Almost immediately both her roommate and her wealthy client are brutally assasinated, and Luciana runs for her life. With nowhere to hide, she turns to a handsome young monk, the only man immune to her charms, who harbors hopes of convincing her to give up her licentious life.
More murders force the two to flee Florence as they slowly realize that La Primavera is a coded puzzle that they must unravel if they hope to stay alive.
The Botticelli Secret is an exciting, bawdy, rollicking trip through the great cities of Italy, a most enjoyable journey.
And the interpretation of the figures and elements of this famous and much discussed painting is fascinating. It might even be true, as it's based on the work of the scholar Enrico Guidoni.
Whether true or not, it's certainly plausible within the confines of the novel and the painting. Also, all the buildings, places, and many of the characters mentioned are real.
I had a great time reading this novel just before seeing the painting in the Uffizi last month. La Primavera has always been one of my favorite Renaissance paintings and I never get tired of it.
I first saw it "in person" when I was 20 and traveling around Europe on my own.
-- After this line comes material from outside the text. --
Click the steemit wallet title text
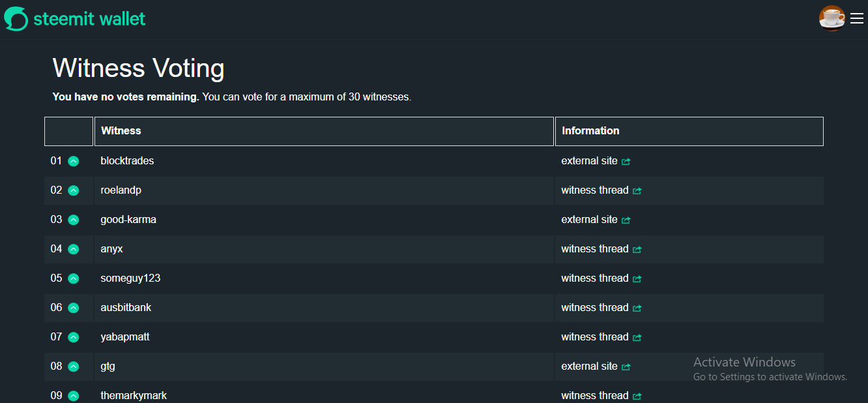This screenshot has width=868, height=403. click(x=89, y=19)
All alone in the Botticelli room, I was stunned by its beauty and intrigued by its allegory.
(Today the Botticelli Room at the Uffizi in Florence is never empty, but if you go in the late afternoon, you won't have to fight the crowds of tourists and can spend all the time you want looking at this beautiful work.)
I've read many many interpretations of it over the years, but The Botticelli Secret is the most interesting and most coherent of them all.
It's a kind of high-brow DaVinci Code of a novel with surprises and twists that you won't be able to put down.